I agree with you, and e.g. in the UK we have the BCS, which does have ethical rules you are expected to know and apply (their membership is just a small proportion of the UK tech industry, though; in part because it is not prestigious enough for e.g. employers to ask for, while requirements for membership makes it a hassle to join for a lot of people), but at the same time it is not sufficient.

Especially give that a lot of things first become truly problematic in aggregate.

E.g. Developer #1 gets asked to ensure you pull in the phone contact list to tie your local contacts to your Facebook friends, to enable extra functionality (lets say a "call" button when you view their profile) that seems entirely benign.

Then developer #2 gets asked to match on phone numbers that have already been pulled in, possibly without even being aware that the phone numbers he is working on are not necessarily just phone numbers of Facebook friends but also unrelated contacts.

You can say that they should have verified, but often it is very easy to assume that it's fine, and not think about consequences. E.g. it doesn't seem so unreasonable to suggest friend-of-a-friend. The problem in the article is that it is not suggesting friend-of-a-friend but contact-of-a-contact, which is an entirely different relationship. But if you're told "here you can find a bunch of phone numbers for each user", build a "friend-of-a-friend" recommendation feature, it is not that strange if people assume it's actually "friend of a friend" - people like to assume the best.

Here's an example from my own past, that I did stop, but only at the last minute, when I realised what was about to happen:

And old boss asks me for a database dump from a "sort-of-still-client" that was leaving us. Nothing odd with that - they kept asking for more up to date copies to make their migration easier, and kept paying us for a year after they'd migrated their site in order to be able to continue to use their old reporting facilities.

So I prepared the database dump. Then I asked him how to deliver it, and he asked me to pass it to X. X was not the client, but someone in a new corporate parent. If my boss had instead asked me to deliver it to him instead of X, I'd have done it without further questions, and he would have passed it to X and the damage would have been done.

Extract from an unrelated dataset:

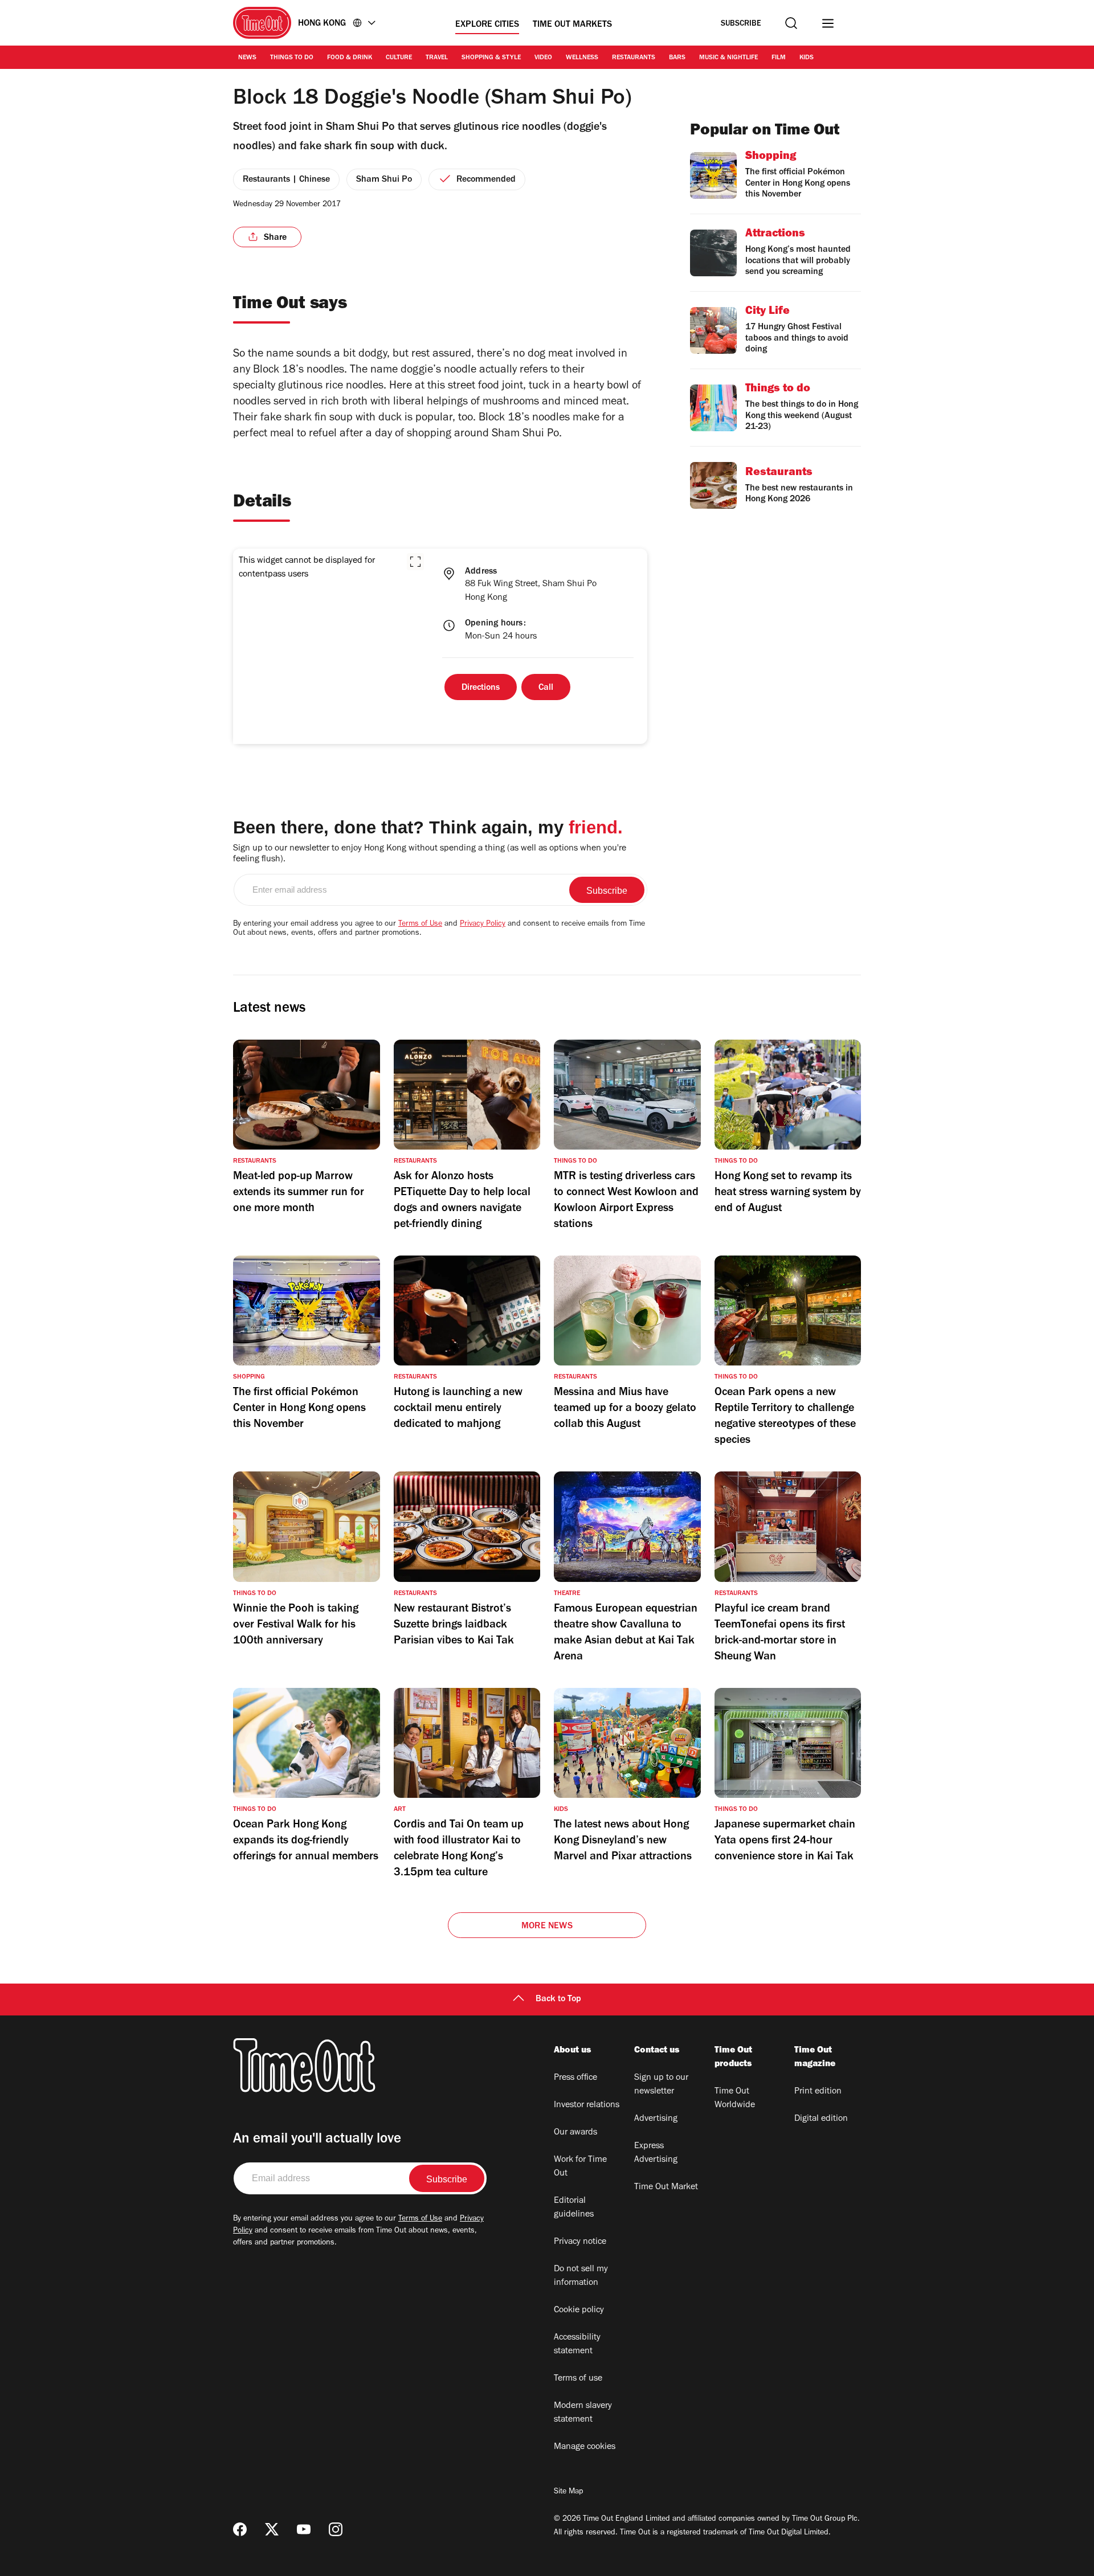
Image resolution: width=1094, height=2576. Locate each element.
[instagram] (335, 2529)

What X wanted to do was to mine it for potential customers. The almost-ex-client were not in any way competing with the new corporate parent, so it would not harm them was , but apart from likely violating our contracts with them, it was also a blatant Data Protection Act violation (UK).

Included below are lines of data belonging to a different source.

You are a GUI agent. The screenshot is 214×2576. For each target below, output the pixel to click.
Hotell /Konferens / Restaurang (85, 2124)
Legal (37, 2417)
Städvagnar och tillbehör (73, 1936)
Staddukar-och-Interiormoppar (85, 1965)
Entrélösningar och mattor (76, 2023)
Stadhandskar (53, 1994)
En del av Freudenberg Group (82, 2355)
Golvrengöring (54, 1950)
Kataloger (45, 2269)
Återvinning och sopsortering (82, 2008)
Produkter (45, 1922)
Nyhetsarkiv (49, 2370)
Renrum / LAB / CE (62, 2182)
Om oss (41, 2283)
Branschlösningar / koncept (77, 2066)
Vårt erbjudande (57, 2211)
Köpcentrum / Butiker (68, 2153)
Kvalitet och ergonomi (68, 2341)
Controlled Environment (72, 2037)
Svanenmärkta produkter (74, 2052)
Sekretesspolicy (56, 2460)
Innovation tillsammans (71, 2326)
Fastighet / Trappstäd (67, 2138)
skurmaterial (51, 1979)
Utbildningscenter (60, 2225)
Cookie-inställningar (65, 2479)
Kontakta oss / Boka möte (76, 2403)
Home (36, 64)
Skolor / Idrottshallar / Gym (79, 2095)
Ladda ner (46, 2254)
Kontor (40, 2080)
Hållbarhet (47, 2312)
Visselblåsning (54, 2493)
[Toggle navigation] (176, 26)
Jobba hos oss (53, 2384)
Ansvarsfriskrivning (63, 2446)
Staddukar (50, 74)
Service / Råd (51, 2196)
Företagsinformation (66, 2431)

My former boss thought this wasn't a problem because we were passing the data internally in the same company and we held the data in our system legally anyway. But the point is the data had been provided by the customers of our client for a specific purpose, and was handed to us for a specific purpose, and that purpose no longer existed. We certainly had not been given permission to use the data for sales. It was hair-raising when I realised what he wanted to do.

He accepted it when I explained why, but it was rather shocking that it took an explanation for him to realise it in the first place.

He was stupid to think his suggested use was remotely ethical, and that's the only reason I caught it: If he'd realised how unethical (and illegal) it was, and he still wanted to do it, he'd have asked me to provide the data to him, which I would have - that'd have been routine. If he'd asked me to put it up for download and provide a username and password, I also would have - assuming reasonably enough he was intending to pass that info to the client. Though after that incident I started being more sceptical about providing him with data without knowing the purpose first, and making sure the client had actually requested it.

Don't get me wrong. I have no love whatsoever for Facebook, and I would very much like to see a world where no Facebook does or even can exist. But there's a difference between recognizing the problems that result from Facebook's existence, and imagining Facebook and its employees to be deliberately inflicting such problems on people and thus deserving of threatening, even violent, action in imagined response.

I might also counsel a certain restraint in your rhetoric, such that you fight shy of hyperbole such as likening Facebook to the NSDAP; ideally that would be your lookout and no one else's, but since we're arguing at least nominally on the same side of the issue, your statements reflect somewhat on mine, and I would prefer they not do so negatively.

It's not that. It's that in this very short life we have, it's not only not helpful (in the longer run) to pursue actions which knowingly hurt people for the sake of some perceived greater good (unless absolutely necessary) -- it leads one down a very dark path.

My solution? I'd prefer to educate people about the simple fact that most of these social media sites just don't do very much to improve our lives, are a huge soul-suck and time sink generally, and basically not worth the gargantuan amounts of time and emotional energy we invest in them.

So that eventually FB, WhatsApp and all the others will hopefully just die of starvation without a single shot fired (or employee being threatened or doxxed).